* _EXERCISE AIM_
Pull out every line in the material below that contains the word "image", copying each such line in full.

■ ■ ■

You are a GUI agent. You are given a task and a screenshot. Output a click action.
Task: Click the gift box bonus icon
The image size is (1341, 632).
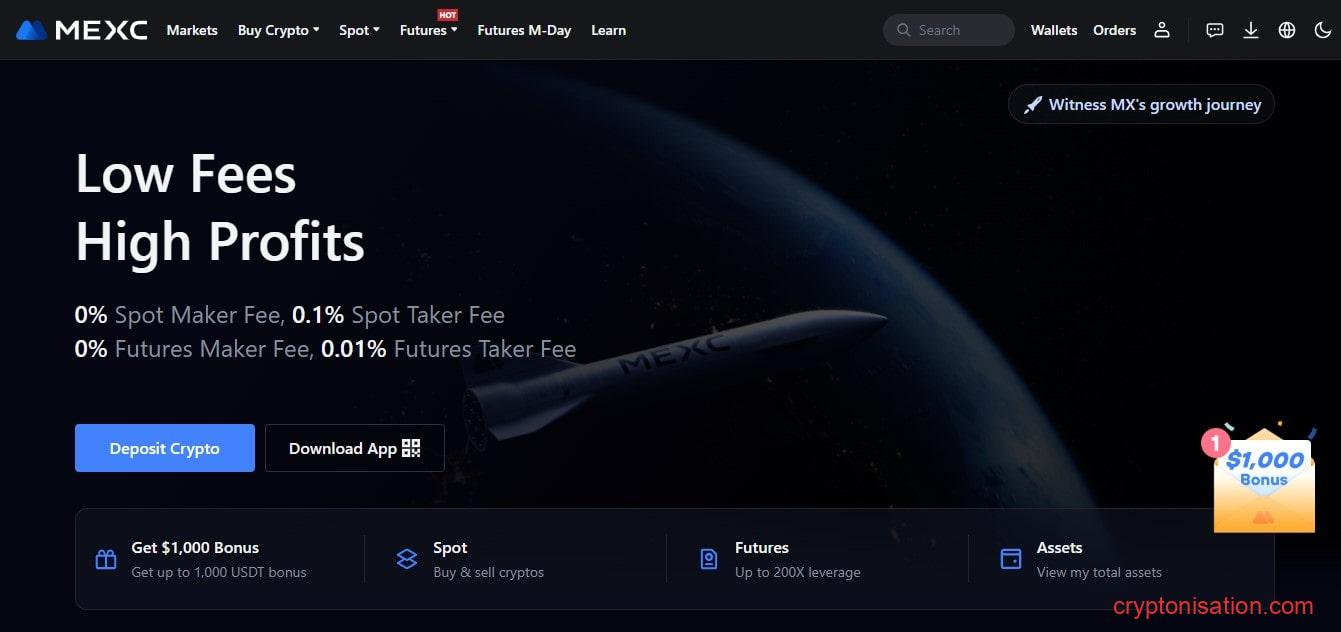click(106, 559)
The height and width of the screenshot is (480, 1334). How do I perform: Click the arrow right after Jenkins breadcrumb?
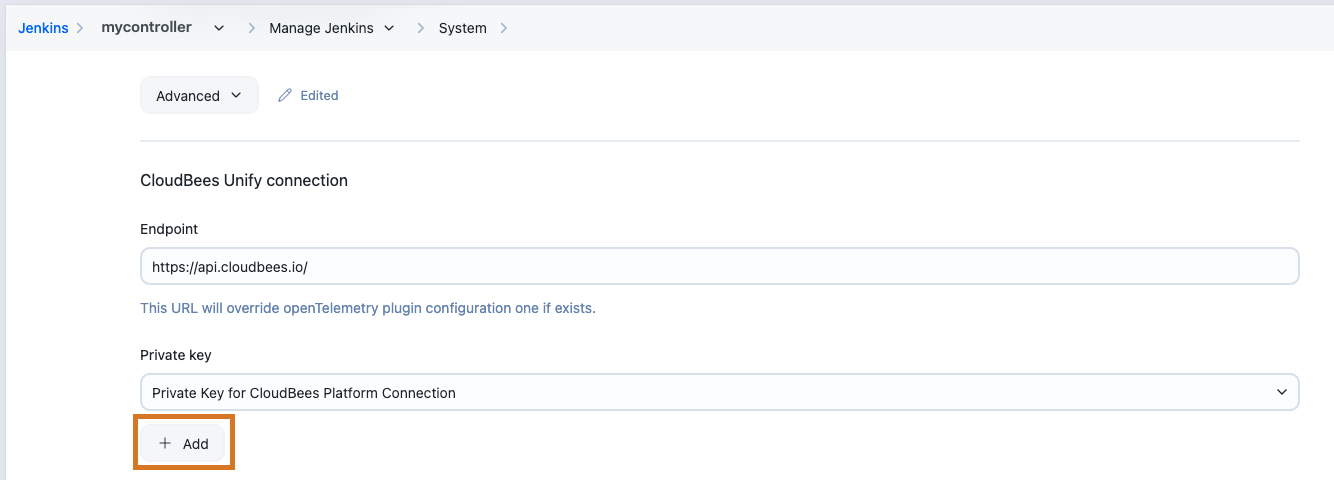click(x=80, y=28)
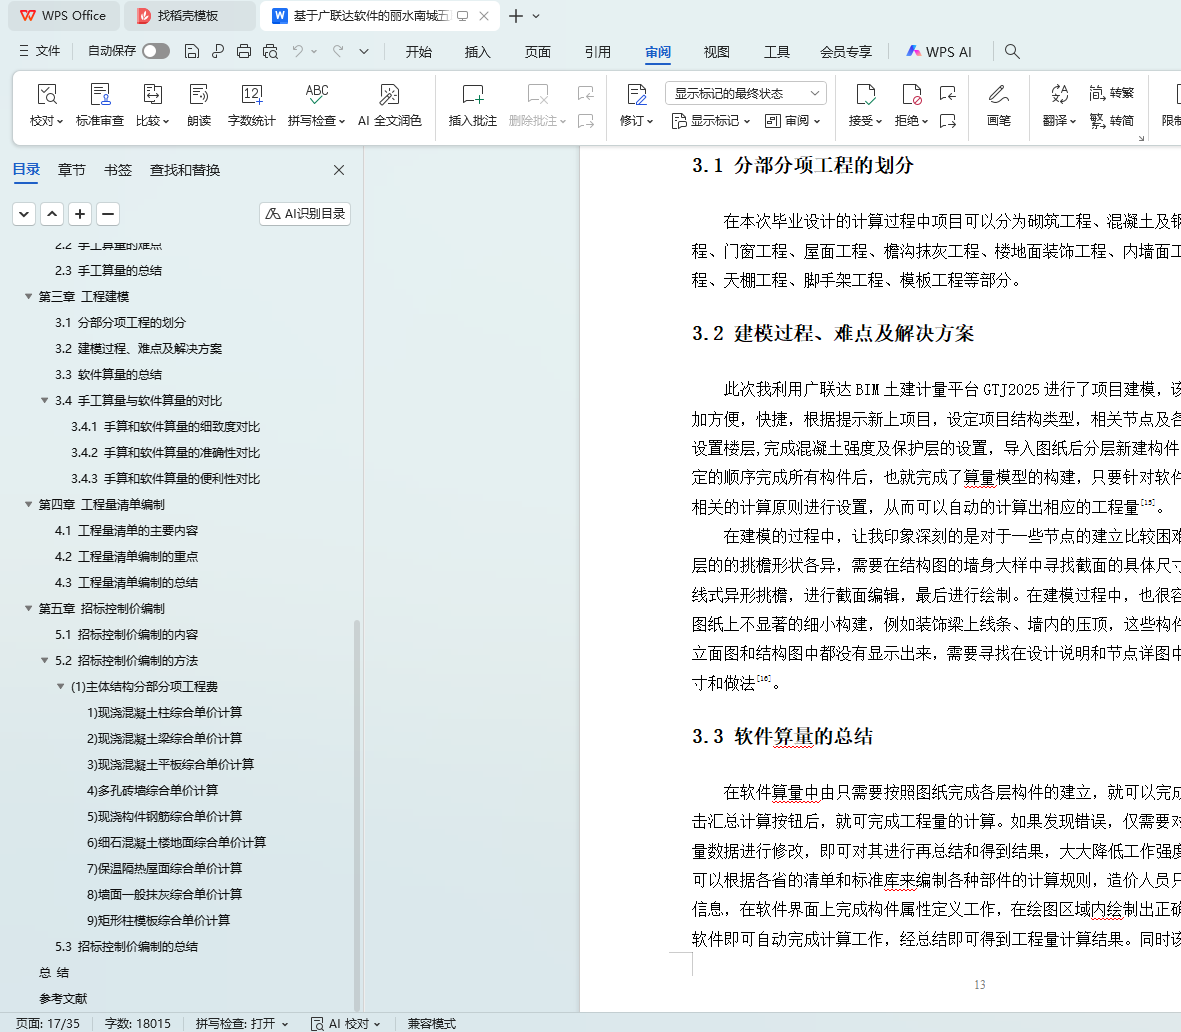Toggle the 自动保存 autosave switch
This screenshot has width=1181, height=1032.
(x=155, y=51)
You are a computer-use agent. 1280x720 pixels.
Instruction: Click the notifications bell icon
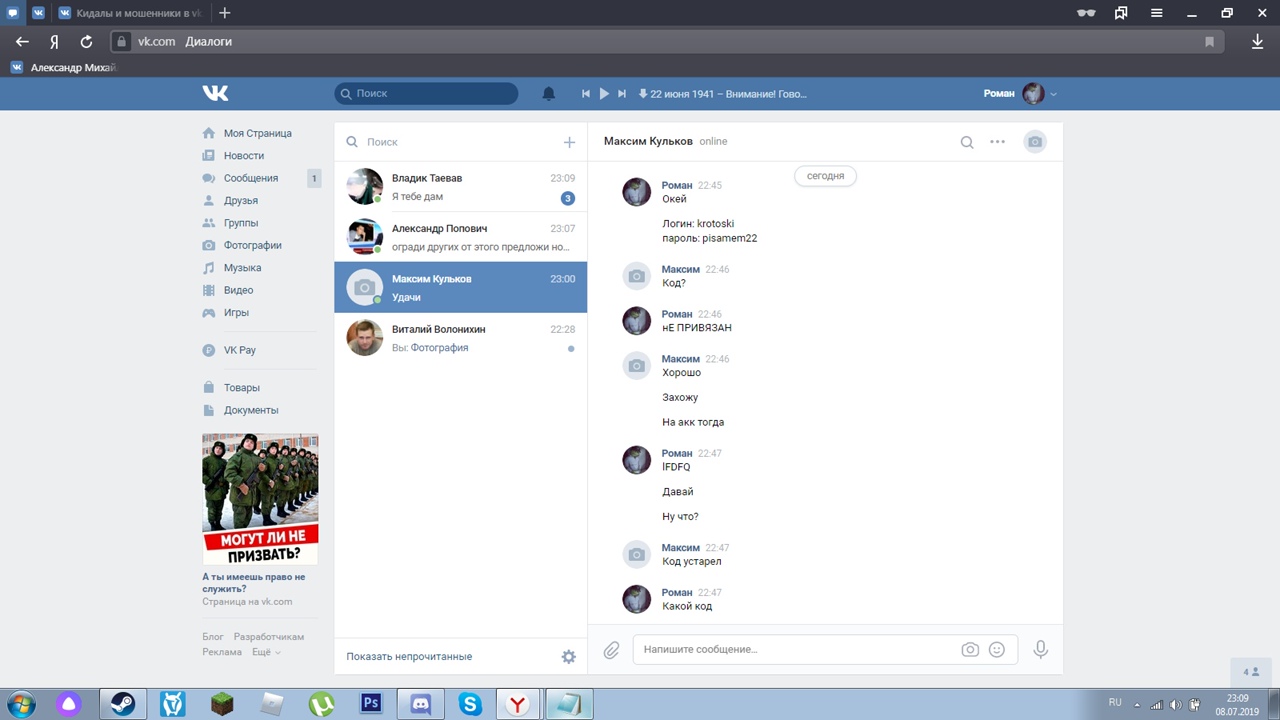tap(548, 93)
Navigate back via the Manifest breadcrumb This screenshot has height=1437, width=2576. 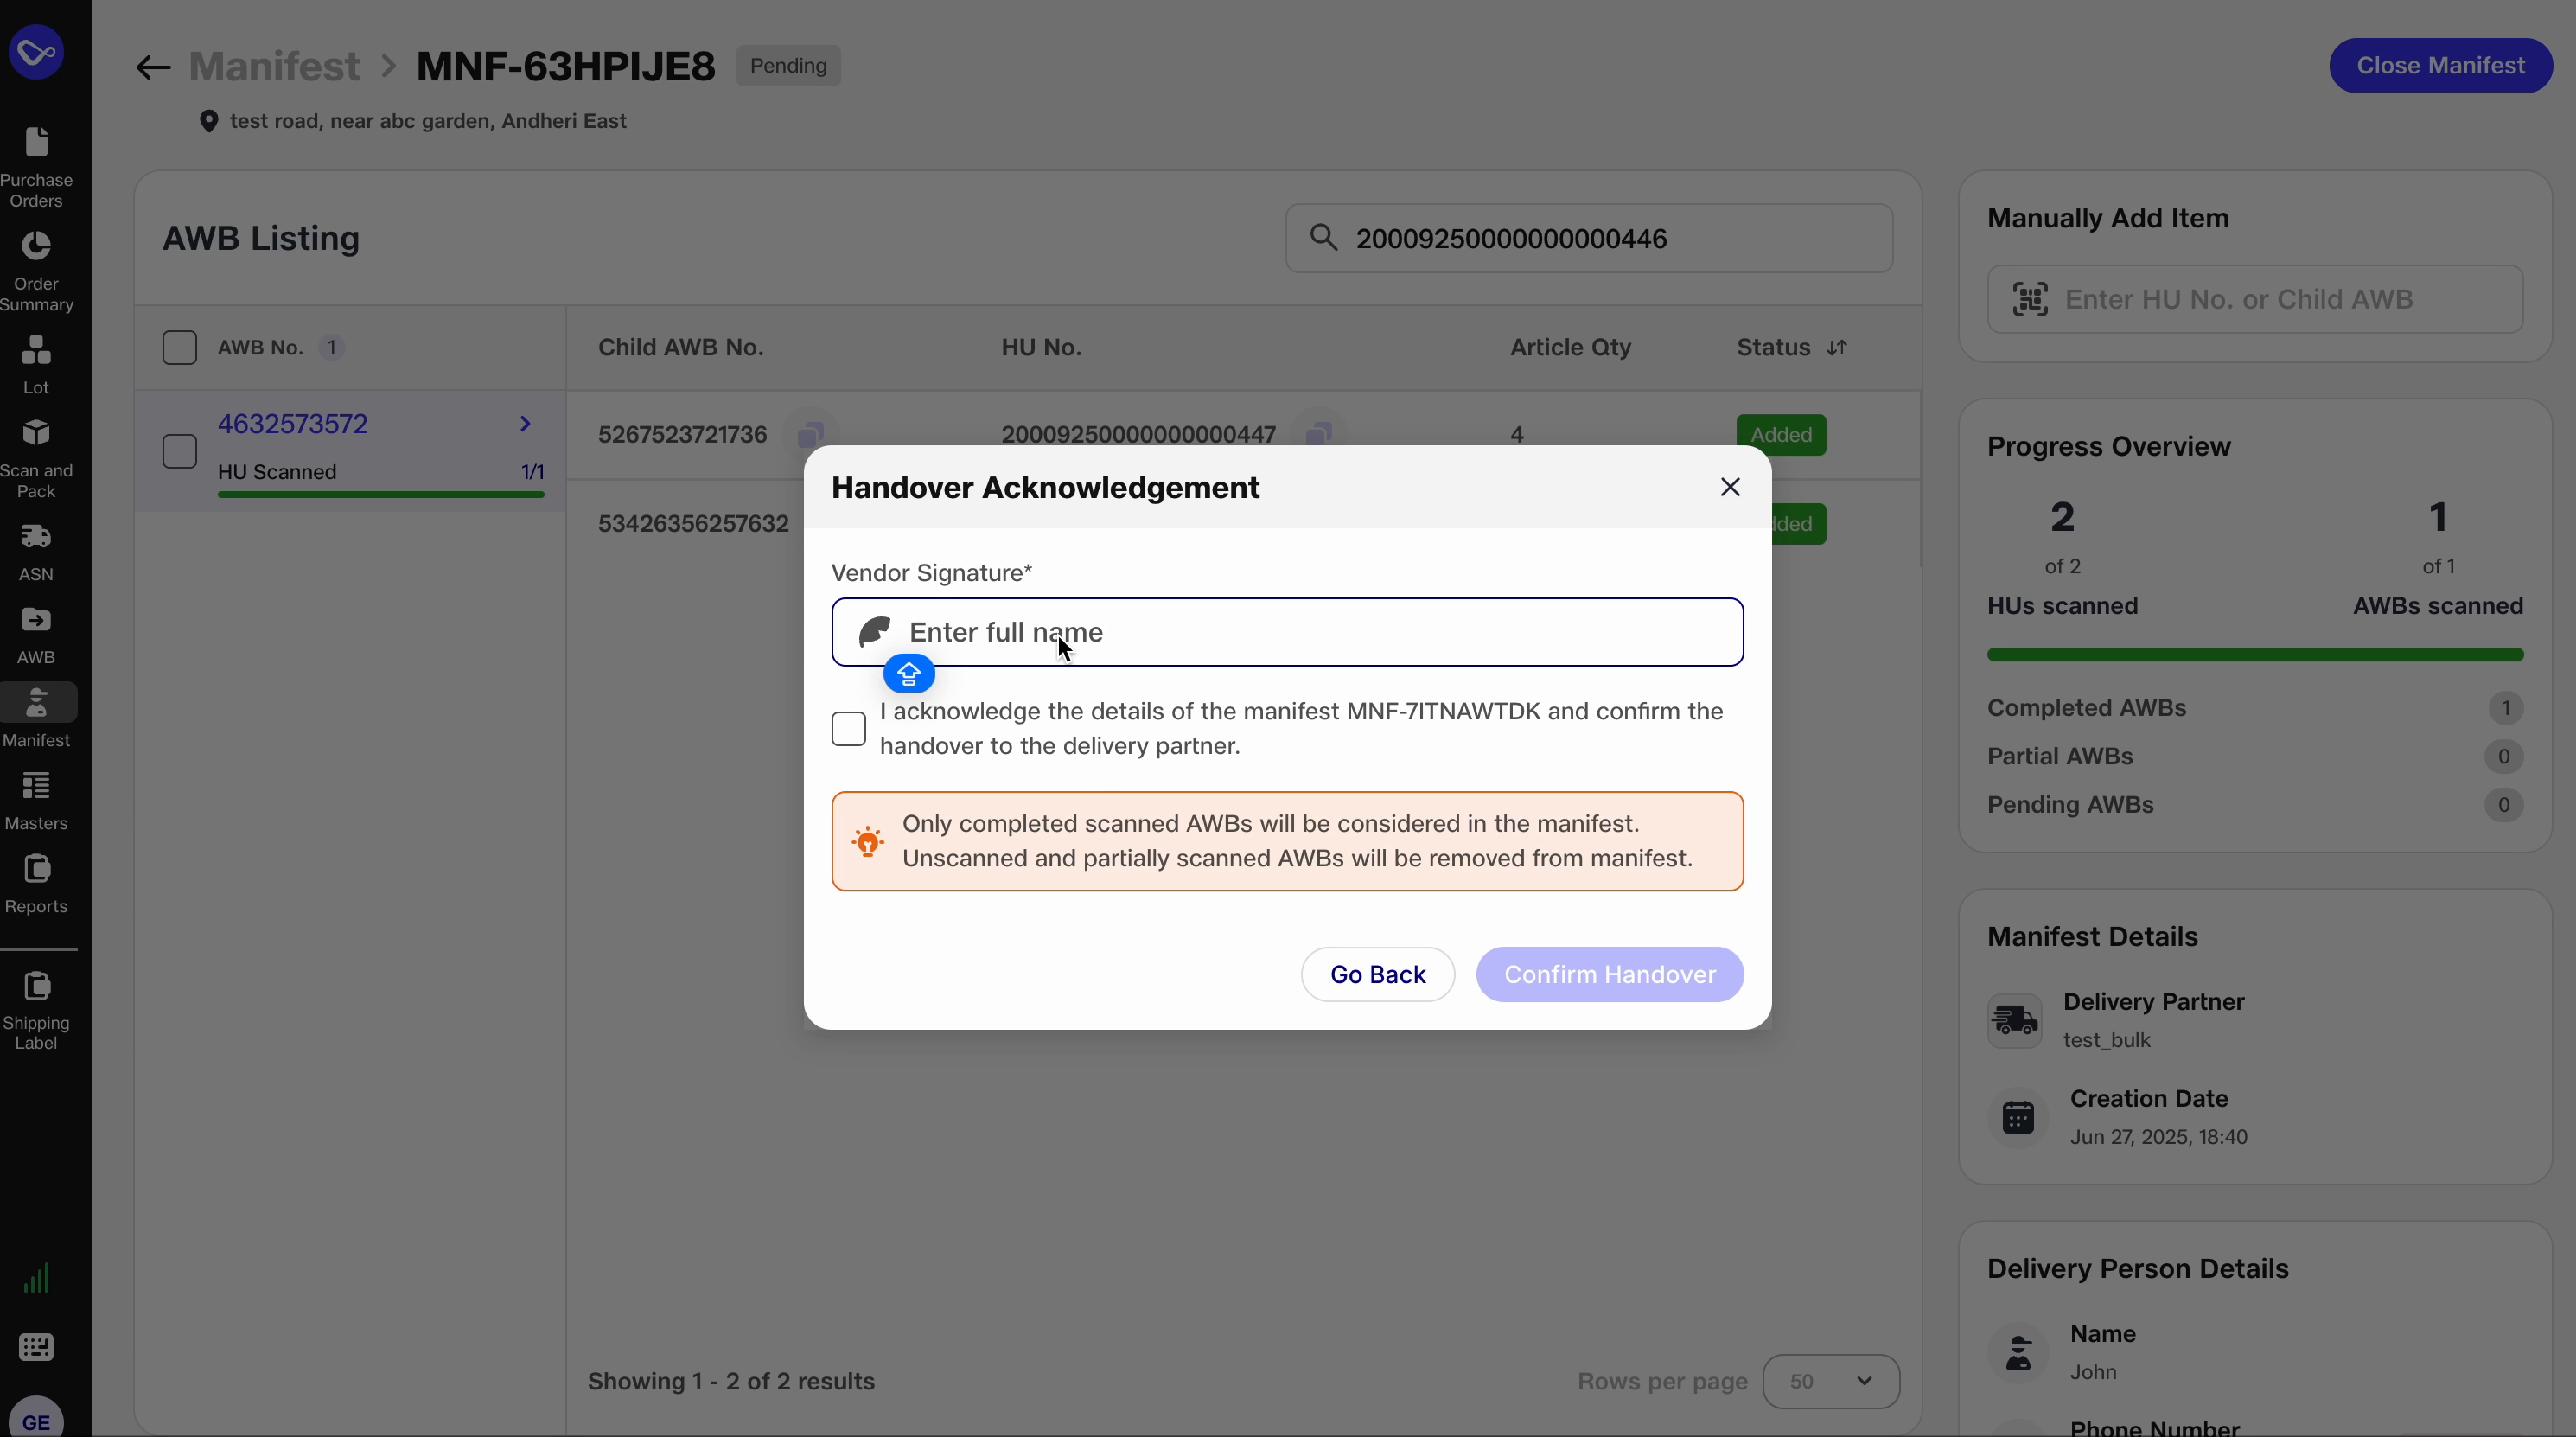(x=274, y=66)
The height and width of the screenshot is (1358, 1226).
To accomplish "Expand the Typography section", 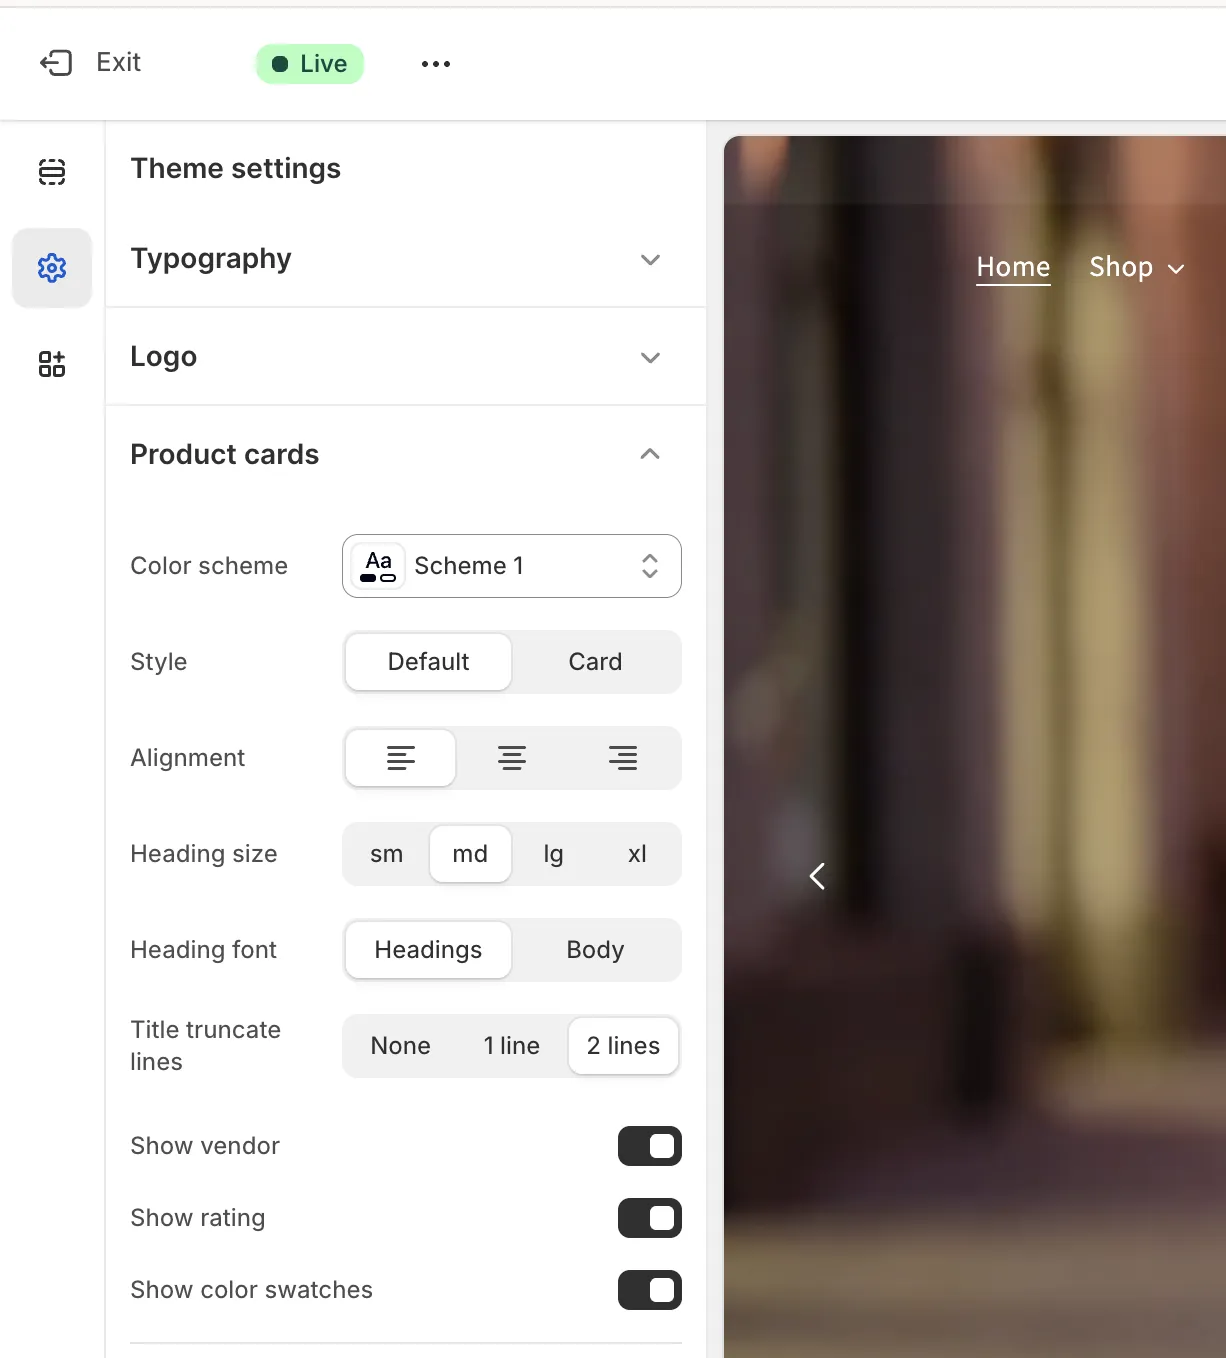I will (x=650, y=259).
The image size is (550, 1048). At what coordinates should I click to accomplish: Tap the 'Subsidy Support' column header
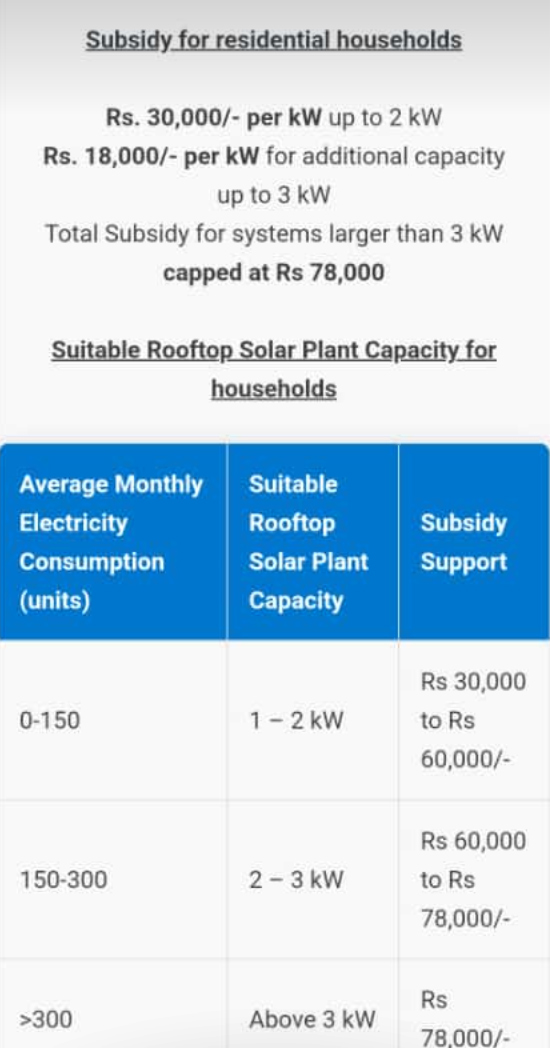pos(474,542)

■ ■ ■

* _WRITTEN RESPONSE_
The image size is (1341, 632).
The image size is (550, 1048). At what coordinates should I click to accomplish: Tap the 'Subsidy Support' column header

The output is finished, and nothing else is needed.